Summary: Jesus our Good Shepherd reminds us that we have other sheep that are not yet part of the fold. It has been said that these Greeks were some of those “other sheep.”
THE OTHER SHEEP
Text: John 12:20 - 33
“Someone (Ernest A. Fitzgerald) tells the story about Lou Gehrig who one day during his famed baseball career came to bat. He swung at two balls and missed. The third ball passed and the umpire called him out. Gehrig threw down the bat in disgust, and muttered something to the umpire, all of which was totally out character for Gehrig. News reporters afterward asked him what he was complaining about. “I didn’t complain, said Gehrig. “I simply said to the umpire, ‘I’d give a thousand dollars for a chance at that last ball again!” (Ernest A. Fitzgerald. Keeping Pace: Inspirations In The Air. Greensboro: Pace Communications, Inc. 1988, p. 61). In baseball, three strikes and you're out. In most video games you get three chances before the game is over. In life, we get one shot. God’s plans never fail! Jesus Christ is the only way to heaven!
Jesus knew the plans that God had for Him (John 3:16; Jeremiah 29:11) but He also knew how to make the time for His ministry on earth count (Psalm 90:12). Jesus our Good Shepherd reminds us that we have other sheep that are not yet part of His fold (John 10:16). It has been said that these Greeks were some of those “other sheep”. (Richard Burridge. Daily Bible Commentary: John . Peabody, Massachusetts: Hendrickson Publishers, 1998, p. 156). Jesus tells these Greeks to make the best of their time by planting their lives in God’s plan and will for their lives.
Every person is like a seed with unlocked potential for doing God’s will until it gets planted. God’s design for true life comes from being planted. The death of the seed is a metaphor for how we must -offer ourselves in sacrificial love and service. How well are we managing our time to do God’s will? How well are we ministering to those who are like sheep without a shepherd?
Are planting and investing the same thing? Spiritually, the two are related because they both involve surrender.
1) Investing: Recalling the parable of the talents (Matthew 25:14 - 30), we are reminded that in order to be successful with what God has given we must be obedient in how we use that opportunity.
2) Planting: In John 12:24-26 Jesus tells these two Greeks [proselytes] advice that seems to echo the advice on talents. We have to be obedient to God’s marching orders in order to be fruitful!
How many of us like to negotiate for control?
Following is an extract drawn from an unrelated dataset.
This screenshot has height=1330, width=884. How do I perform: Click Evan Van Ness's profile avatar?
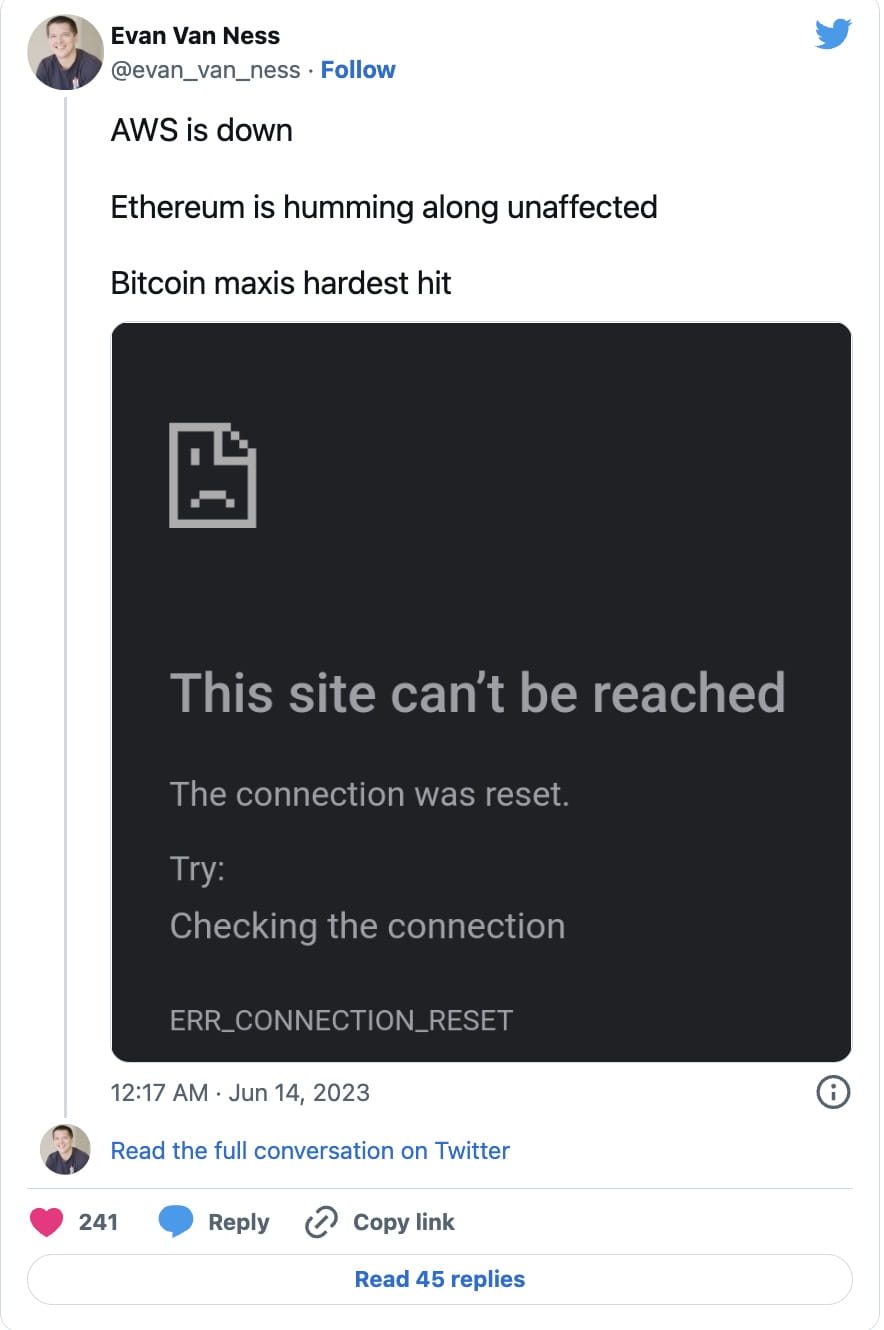(65, 51)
1) Apprehensive: How can we obediently serve God claiming to surrender all while refusing to let go and let God? There is the story about a granddaughter who was boiling eggs with her grandmother as she said to her grandmother, “Pity we can’t open them to see how they are doing.” That led the conversation to other things like tomorrow. “Too bad we can’t crack open tomorrow ... to see if it is the way we would like it.” … We have to learn to trust God and leave tomorrow in God’s hands”. (Joanie Yoder. God Alone. Grand Rapids, Michigan: Discovery House Publishers, 2006, p. 97). That is always easier said than done.
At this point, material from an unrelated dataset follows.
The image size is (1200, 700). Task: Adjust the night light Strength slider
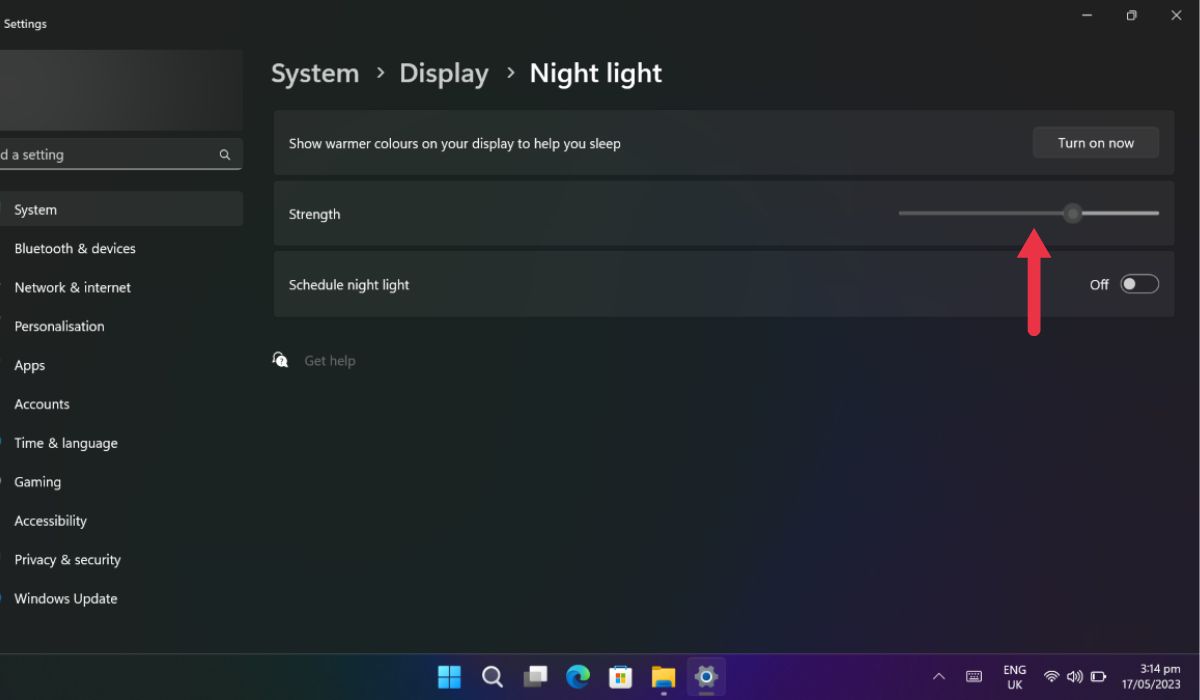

2) Faith required: We cannot let go and let God unless we surrender!
Were these Greeks fans or followers? Jesus did not come to be served but to serve and to give His life as a ransom for many (Mark 10:45).
1) Deciphering question: Is there a difference between fans and followers? What separates one from the other? Fans are always fair-weather unlike followers who are “semper fi” which is Latin for always faithful. As one theologian put it, “He [Jesus] came not to entertain but to redeem. Jesus does not offer us a spotlight and gold slippers; he offers us a crown of thorns and a bloody stake”. (Calvin Miller. Once Upon A Tree. West Monroe, Louisiana: Howard Publishing, 2002, p. 78). “… God offers life through the Cross; it is only complete when we accept it.” (ibid. P. 38).
2) Defining question: Which one are you a fan or a follower? In John 6:67 Jesus addressed those in the crowd who wanted to abandon Him because they thought His teaching was too harsh! His teaching separated the fans from the followers.
How can we obey God’s will by hoarding His grace?
1) Reckless versus cautious: Consider how the religious leaders of Jesus day responded to God’s grace. The Pharisees, the chief priest and the high priest Caiaphas were a religious elite. They were conspirators who wanted to kill Jesus. Their opposition for Jesus grew and built up pressure like a volcano that was getting ready to erupt. Consider the list of their complaints …
A) They spied on John the Baptist (John 1:19, 22,24) and wanted an answer about his identity.